Der Mörder meines Vaters: Gastfreundschaft ist stärker als Rache
 Ein Gouverneur fiel in Ungnade bei einem hartherzigen Kalifen und flüchtete in der Hoffnung, bei treuen Freunden in der Nachbarstadt Unterschlupf zu finden. Die Suchtrupps des Kalifen kamen jedoch immer näher, also floh er, blind vor Angst, in letzter Sekunde in das nächstbeste Haus. Der adlige Gastgeber nahm ihn auf, ohne ihn nach seiner Person oder dem Grund seiner Flucht zu fragen; vielmehr ließ er ihm in einem bequemen Versteck das allerbeste Essen servieren. Der Gast beruhigte sich und genoss die Großzügigkeit seines Gastgebers.

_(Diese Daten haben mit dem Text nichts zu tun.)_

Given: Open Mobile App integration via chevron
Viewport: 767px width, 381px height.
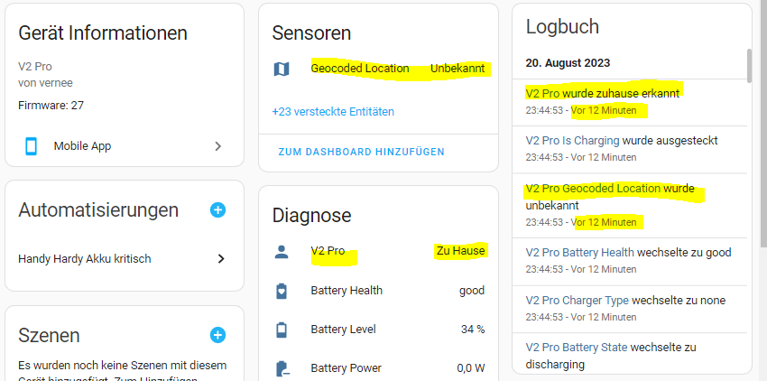Looking at the screenshot, I should pos(218,146).
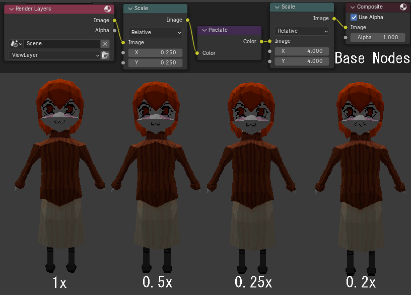Click the Render Layers Image output socket
Screen dimensions: 411x295
pos(115,21)
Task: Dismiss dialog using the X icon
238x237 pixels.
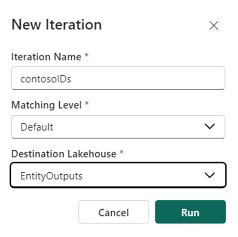Action: (214, 25)
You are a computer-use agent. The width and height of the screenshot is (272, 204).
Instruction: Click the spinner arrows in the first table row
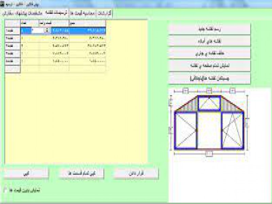(47, 31)
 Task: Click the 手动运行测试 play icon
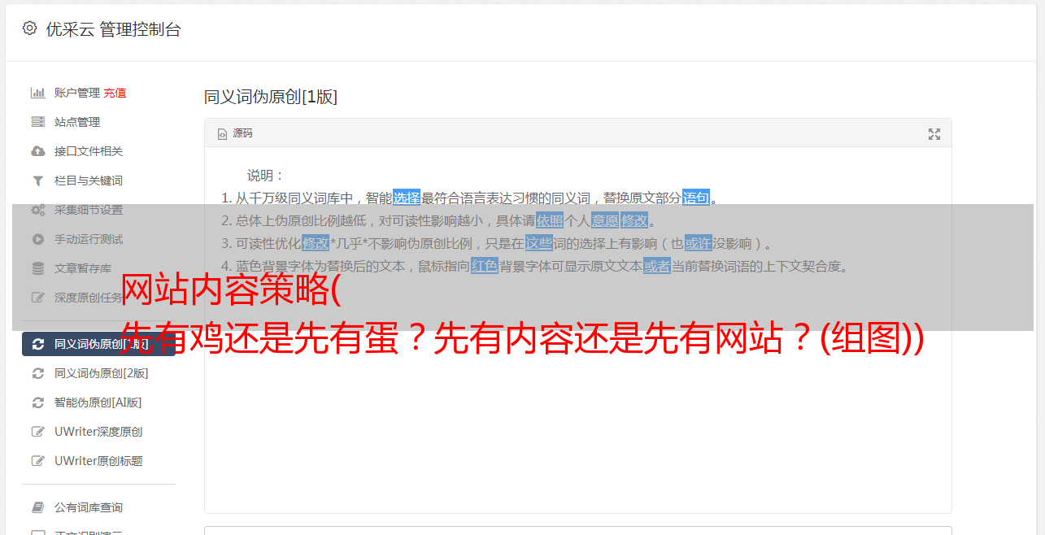click(37, 239)
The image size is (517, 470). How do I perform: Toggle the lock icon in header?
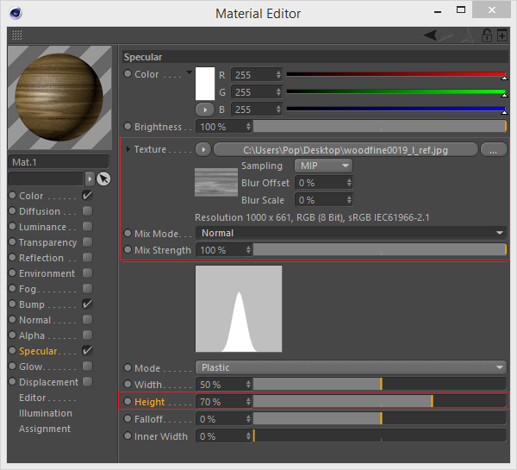pos(487,35)
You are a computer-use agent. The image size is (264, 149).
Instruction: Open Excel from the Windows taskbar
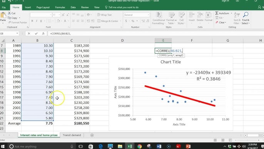click(x=130, y=146)
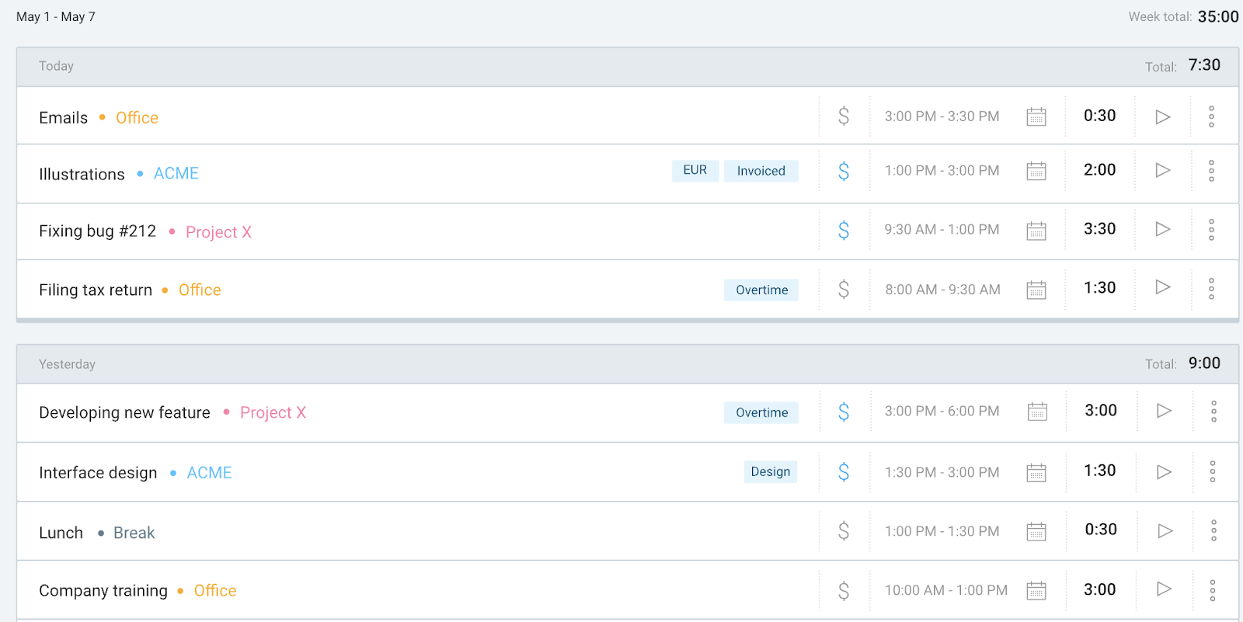
Task: Open date picker for Filing tax return
Action: pos(1036,290)
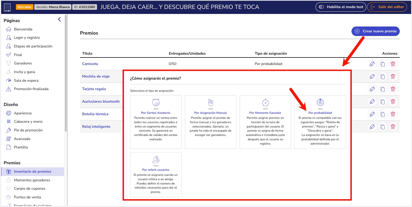Viewport: 412px width, 207px height.
Task: Collapse the Páginas sidebar panel
Action: (59, 19)
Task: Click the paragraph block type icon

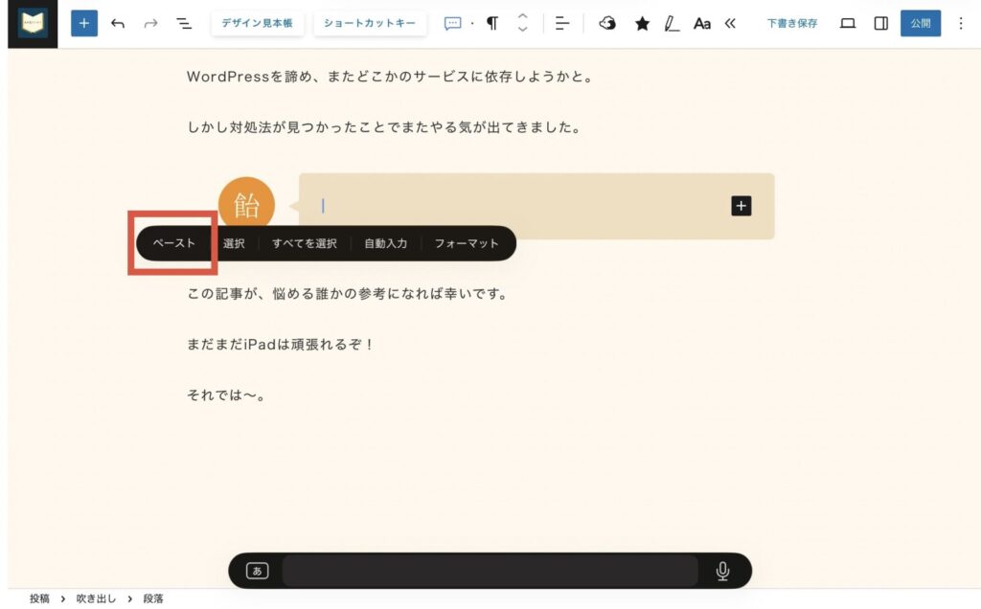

Bald merkte er, dass der Herr jeden Tag ausritt und erst am Abend erschöpft zurückkehrte. Er fragte nach dem Grund. „Ich suche den Mörder meines Vaters. Ich habe gehört, er sei auf der Flucht, nachdem er beim Kalifen in Ungnade gefallen ist. Er hat vor einem Jahr meinen Vater hinrichten lassen. Vielleicht habe ich Glück und erwische ihn, bevor die Suchtrupps ihn finden.“
Als der Gast das hörte, war er sicher, dass Gottes Hand ihn zu seinem Henker geführt hatte, denn er erkannte, dass er selbst der Gesuchte war, der als Gouverneur den Vater des edlen jungen Mannes hatte hinrichten lassen. Als er das aber dem Gastgeber eröffnete, wollte der kein Wort davon glauben: „Bin ich ein so schlechter Gastgeber, oder bist du deines Exils schon müde?“
Der Gast versicherte, er würde natürlich am liebsten flüchten, aber da der Gastgeber ihn geschützt habe, empfinde er es als seine Pflicht, ihn nicht zu belügen. Und er erzählte dem immer stiller werdenden Gastgeber den genauen Hergang der Auseinandersetzung, an deren Ende sein Vater hatte sterben müssen. Diese Details konnte nur einer wissen, der dabei gewesen war. Der Gastgeber wurde aschfahl. Lange schwieg er. Der Gast war sicher, dass nun sein eigener Tod bevor stand, doch der Gastgeber schaute den Mann nur an.
„Du wirst beim himmlischen Richter dein Urteil bekommen“, sagte er schließlich. „Ich kann dich nicht bestrafen, weil ich dir Gastfreundschaft und Sicherheit versprochen habe, doch ich möchte, dass du mein Haus verlässt. Ich habe Angst um dich, weil ich nicht sicher bin, ob ich mich beherrschen kann.“
Er bot dem Gast eine große Menge Geld, damit er sich unterwegs versorgen könne, doch der lehnte ab. Es gelang ihm bald, seine Freunde in der anderen Stadt zu erreichen, und er hielt sich dort versteckt, bis der Kalif ihn begnadigte.